I've never been charged either - because I met their conditions for having the charge waived, as no doubt did you. But they definitely did introduce one, and later scrapped it - that decision was taken as recently as August this year.

https://www.moneysavingexpert.com/news/2019/08/first-direct-to-scrap-p10-mth-account-fee/


----------



## snikpoh (Nov 19, 2007)

@Lynn R


Just been to the bank and asked about charges.

I was told:

"Letters will be going out from our branch next week. EVERYONE will be charged unless they are under 31, have an insurance product from the bank or have over 10k invested with them."


----------



## Lynn R (Feb 21, 2014)

snikpoh said:


> @Lynn R
> 
> 
> Just been to the bank and asked about charges.
> ...


Thank you. Guess I will be paying it then, as I don't want their insurance products or to invest 10k with them.


----------



## xgarb (May 6, 2011)

I saw somewhere that they have the same system here as in the UK that you can open a new account somewhere and the banks are supposed to copy all your DDs etc over so you don't have to set everything up again.


----------



## Lynn R (Feb 21, 2014)

xgarb said:


> I saw somewhere that they have the same system here as in the UK that you can open a new account somewhere and the banks are supposed to copy all your DDs etc over so you don't have to set everything up again.

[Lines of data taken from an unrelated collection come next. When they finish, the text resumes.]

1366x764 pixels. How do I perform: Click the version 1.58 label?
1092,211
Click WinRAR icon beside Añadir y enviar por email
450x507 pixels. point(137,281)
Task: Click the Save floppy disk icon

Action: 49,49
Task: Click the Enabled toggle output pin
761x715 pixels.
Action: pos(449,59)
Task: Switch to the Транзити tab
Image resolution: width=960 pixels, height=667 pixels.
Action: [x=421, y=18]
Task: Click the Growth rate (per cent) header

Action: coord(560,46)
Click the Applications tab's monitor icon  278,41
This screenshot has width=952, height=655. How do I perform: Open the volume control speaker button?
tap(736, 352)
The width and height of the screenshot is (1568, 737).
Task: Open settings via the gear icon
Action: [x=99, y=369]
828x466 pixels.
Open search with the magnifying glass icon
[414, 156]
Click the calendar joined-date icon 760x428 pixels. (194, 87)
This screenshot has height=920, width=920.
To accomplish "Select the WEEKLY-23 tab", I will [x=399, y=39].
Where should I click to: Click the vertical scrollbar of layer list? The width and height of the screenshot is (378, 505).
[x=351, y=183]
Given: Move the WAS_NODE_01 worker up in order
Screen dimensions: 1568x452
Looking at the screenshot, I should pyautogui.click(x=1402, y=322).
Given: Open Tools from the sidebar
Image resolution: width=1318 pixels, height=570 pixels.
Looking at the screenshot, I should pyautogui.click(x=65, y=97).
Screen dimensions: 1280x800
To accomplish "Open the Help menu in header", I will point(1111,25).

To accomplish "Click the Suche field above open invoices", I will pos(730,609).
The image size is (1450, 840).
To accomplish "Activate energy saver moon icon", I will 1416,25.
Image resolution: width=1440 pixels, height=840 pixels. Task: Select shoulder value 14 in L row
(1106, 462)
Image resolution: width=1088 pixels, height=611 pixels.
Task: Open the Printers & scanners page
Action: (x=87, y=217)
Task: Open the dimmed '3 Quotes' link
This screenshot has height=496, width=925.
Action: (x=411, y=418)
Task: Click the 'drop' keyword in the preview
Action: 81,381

They do, but it doesn't always work perfectly. Some friends of ours have just moved their account (to Sabadell, coincidentally) and are having to go to the Endesa office today because the direct debit hasn't been transferred and they are afraid of being cut off as the last two bills haven't been paid. I changed bank accounts when I moved house a couple of years ago, and I set up all the new direct debits myself with the companies concerned, just to be sure.


----------



## Alcalaina (Aug 6, 2010)

xgarb said:


> I saw somewhere that they have the same system here as in the UK that you can open a new account somewhere and the banks are supposed to copy all your DDs etc over so you don't have to set everything up again.


Yes, they will do this. But mistakes are made ... so sometimes it's easier to do it yourself.


----------



## Lynn R (Feb 21, 2014)

I'm doing well with banks this week. Have just had a letter from First Direct telling me that the interest rate on my instant access savings account with them is being cut by 0.2% from mid December - and it was a paltry amount before.


----------



## Overandout (Nov 10, 2012)

Speaking of banks, I got a call from one of my banks last week saying that as per new EU laws (?) I can no longer access their online banking system by using my NIE as my ID number.

Apparently, the next time I enter I will have to use my passport number.

I'm not sure which passport number that is though, because I can't remember the last time I gave them a copy of the document, probably when I took out my mortgage with them 13 years ago, I've been through about 3 passports since then!!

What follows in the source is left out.